Mairéad Donnellan is a poet from Cavan. Her work has appeared in various publications, including Crannóg, The Moth, Poetry Ireland Review, and Hennessy New Irish Writing. She has been shortlisted for the Cúirt New Irish Writing Prize and and the Doire Press Chapbook Competition, among others.

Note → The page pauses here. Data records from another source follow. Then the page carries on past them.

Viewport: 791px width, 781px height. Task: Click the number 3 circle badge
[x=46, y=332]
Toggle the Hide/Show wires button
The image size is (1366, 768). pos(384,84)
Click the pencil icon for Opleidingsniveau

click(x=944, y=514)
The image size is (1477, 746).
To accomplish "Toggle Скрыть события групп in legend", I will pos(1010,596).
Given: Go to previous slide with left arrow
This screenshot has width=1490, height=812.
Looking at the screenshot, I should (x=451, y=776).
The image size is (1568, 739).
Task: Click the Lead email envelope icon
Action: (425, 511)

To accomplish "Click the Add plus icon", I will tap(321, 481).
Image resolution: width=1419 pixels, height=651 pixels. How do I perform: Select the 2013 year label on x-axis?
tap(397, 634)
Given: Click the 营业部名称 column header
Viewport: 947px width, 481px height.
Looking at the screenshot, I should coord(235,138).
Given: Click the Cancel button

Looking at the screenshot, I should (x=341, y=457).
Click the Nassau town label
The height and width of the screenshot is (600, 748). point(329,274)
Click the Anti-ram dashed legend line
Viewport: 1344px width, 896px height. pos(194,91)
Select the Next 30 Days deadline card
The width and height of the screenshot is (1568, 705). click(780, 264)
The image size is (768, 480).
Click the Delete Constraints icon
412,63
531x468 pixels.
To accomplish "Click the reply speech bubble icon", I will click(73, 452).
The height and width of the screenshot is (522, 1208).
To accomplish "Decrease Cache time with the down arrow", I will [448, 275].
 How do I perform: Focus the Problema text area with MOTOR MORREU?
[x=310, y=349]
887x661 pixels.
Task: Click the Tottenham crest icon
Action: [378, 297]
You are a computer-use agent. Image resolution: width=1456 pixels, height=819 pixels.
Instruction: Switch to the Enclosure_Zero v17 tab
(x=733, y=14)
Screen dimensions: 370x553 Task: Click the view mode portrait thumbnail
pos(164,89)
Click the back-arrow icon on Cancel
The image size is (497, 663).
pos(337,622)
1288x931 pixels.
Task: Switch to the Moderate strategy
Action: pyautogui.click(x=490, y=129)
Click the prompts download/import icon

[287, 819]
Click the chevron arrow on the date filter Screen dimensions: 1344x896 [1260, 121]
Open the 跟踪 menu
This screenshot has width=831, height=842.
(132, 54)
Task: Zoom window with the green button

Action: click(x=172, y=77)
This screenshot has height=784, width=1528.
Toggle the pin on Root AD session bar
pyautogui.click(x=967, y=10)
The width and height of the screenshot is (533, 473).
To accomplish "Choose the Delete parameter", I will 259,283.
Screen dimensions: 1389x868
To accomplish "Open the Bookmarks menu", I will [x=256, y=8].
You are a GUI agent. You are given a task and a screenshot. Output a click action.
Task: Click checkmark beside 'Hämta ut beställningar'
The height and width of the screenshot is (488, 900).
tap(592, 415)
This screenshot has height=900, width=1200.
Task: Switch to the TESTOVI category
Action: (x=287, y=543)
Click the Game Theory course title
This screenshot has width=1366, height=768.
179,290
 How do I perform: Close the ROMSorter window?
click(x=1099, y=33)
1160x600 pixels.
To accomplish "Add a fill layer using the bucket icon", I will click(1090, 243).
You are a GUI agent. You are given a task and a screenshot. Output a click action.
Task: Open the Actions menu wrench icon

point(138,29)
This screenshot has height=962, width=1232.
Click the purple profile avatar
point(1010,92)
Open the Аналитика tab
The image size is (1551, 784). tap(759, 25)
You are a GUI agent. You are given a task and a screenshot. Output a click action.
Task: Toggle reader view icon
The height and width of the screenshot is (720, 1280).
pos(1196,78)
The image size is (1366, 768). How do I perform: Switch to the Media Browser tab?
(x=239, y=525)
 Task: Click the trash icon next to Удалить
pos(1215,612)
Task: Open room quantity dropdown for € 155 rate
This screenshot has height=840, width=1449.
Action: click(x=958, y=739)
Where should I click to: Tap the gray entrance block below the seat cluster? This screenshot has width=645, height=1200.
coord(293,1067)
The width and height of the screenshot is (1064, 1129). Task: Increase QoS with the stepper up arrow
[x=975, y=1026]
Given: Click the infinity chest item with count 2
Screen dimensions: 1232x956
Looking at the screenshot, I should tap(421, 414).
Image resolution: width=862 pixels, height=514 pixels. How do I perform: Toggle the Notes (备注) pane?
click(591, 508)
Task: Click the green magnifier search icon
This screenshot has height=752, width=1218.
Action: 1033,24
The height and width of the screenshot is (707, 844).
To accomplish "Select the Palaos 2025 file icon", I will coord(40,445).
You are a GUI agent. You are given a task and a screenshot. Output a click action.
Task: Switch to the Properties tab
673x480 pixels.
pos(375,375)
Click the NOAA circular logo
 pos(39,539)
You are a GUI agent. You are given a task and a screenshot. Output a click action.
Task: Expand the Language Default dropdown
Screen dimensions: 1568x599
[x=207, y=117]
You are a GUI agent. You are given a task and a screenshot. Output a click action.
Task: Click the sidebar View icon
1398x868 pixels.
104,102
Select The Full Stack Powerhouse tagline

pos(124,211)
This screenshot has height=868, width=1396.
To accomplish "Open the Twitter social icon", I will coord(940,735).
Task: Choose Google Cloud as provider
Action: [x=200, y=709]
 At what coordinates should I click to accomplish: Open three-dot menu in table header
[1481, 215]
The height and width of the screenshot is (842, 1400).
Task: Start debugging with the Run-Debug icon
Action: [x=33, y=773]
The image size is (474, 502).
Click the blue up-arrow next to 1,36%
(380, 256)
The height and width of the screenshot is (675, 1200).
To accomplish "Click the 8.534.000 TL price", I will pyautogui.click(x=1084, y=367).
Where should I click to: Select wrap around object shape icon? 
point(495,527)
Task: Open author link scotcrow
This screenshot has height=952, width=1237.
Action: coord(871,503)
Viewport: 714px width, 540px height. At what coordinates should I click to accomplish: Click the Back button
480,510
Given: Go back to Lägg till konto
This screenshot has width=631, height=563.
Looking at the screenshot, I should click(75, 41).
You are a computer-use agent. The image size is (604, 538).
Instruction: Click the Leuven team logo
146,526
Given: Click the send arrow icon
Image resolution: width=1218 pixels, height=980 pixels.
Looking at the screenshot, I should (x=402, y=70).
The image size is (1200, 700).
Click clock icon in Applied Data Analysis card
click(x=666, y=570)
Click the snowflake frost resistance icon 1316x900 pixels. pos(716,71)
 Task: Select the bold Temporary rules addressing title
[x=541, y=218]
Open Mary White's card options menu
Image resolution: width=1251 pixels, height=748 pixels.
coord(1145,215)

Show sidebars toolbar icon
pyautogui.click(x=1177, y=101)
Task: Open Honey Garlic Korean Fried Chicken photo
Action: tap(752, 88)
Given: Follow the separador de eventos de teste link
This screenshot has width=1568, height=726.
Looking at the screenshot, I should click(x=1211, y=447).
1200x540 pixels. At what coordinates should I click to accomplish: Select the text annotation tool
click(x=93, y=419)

In 2021, she was appointed poet laureate for Bailieborough, Cavan, as part of the all-Ireland Poetry Town initiative.
~
Wild Orchids
I knew nothing of the root,
the origin of those blooms below ground,
saw a shyness tucked amongst the rushes,
a girl on the brink of wisdom kept these
between herself and the wild bees –
a sin to pluck such intricacies of lip and lobe,
deep pink, flecked and speckled.
I watched what happened
in the hours of daylight,
the intimacy of winged things,
clumsy, all in a rush,
they stepped onto the threshold,
steadied themselves on a purple spur,
a brief coupling of sorts kept me fixed and fearful.
I did not have words
for the urgency of summer I had seen
in the soaking field behind the house
and in all those summers to come
when I would venture to look again
through that little window of July,
still surprised to find them in flower.
What about the Cathedrals?
What about the draughtsman’s miracle,
dark arches hidden in crypts,
the mason’s mark on granite,
slabs of sandstone, weeping green,
pillars illuminated by leaded windows,
blast-shattered limbs of saints, rearranged in panes
martyrs, flayed and arrow struck,
praying for deliverance,
chiselled kings, chaste in the bed of heaven.
What about the Christs, hung above the altar,
all the true crosses, iron nails and linen,
reliquaries filled with eye teeth and tibias,
the tombs and tomes, bones of the unknown soldiers,
vestries with a surplus of chasubles, chalices,
sacramental bread and wine.
What about the heraldry, the ancient Credo fading,
knee worn prie-dieus, votive lamps that drip with suffering,
the chasm between bowed heads and forests of pitch pine trusses,
snuffed out tapers, incense lingering with the great Amen.
What about the brazen bells, housed in their towers,
the shoulders of those who hung them there,
the grains of sand, the keystones keeping the weight of faith,
the holy all of it, does it stand for anything?
Oзеро
(Lake)
My own tongue
kept it hemmed
in among drumlins,
idyll of the familiar –
soft water, rim of trees,
mirrored, dipping in,
grebes in the distance,
a simplicity of picnics,
perch fishing, water-mint.
Your translation named
the chaos of it, split
into three syllables,
on a day when it was
white-headed,
ferocious,
stillness all at sea
with a foreign god
lowering his oars,
spitting snow.
Broella
Take the candlestick from your beside,
run a knife around the rim,
as he would have done with an oyster,
shuck out the remains of a taper
that lit the last of your lovemaking.
Tap them onto the kitchen table,
shreds, fine as a baby’s nail,
snap the waxen beads off brass,
every hard-set rivulet.
Gather all into your palm,
breathe in a yellowing meadow
as it yields to your heat,
hold it to your heart awhile,
think of him, miles out on the tide,
a strain of stitch about the shoulders,
his nets, heavy with herring.
Take the portion, roll it like bread dough,
whatever skin is shed, let it enter,
tear the morsel in two,
fashion each axis until spindle thin
between your thumb and index finger,
fix them with hemp string.
Kiss the north, the south,
the east, the west of it,
these limbs are no proxy for his,
yet tonight they must suffice.
Women will come with their linens,
to drape your smoke-stained walls,
you will step into your mourning clothes
and sit in this little tent of grief,
accepting time-worn words from all
who dip a sprig in a scallop shell
to bless your labour of love,
as though he has found home.
*Broella: when a sailor from Ouessant, Brittany was lost at sea, a small waxen cross was kept in place of the body to which all funeral honours were paid.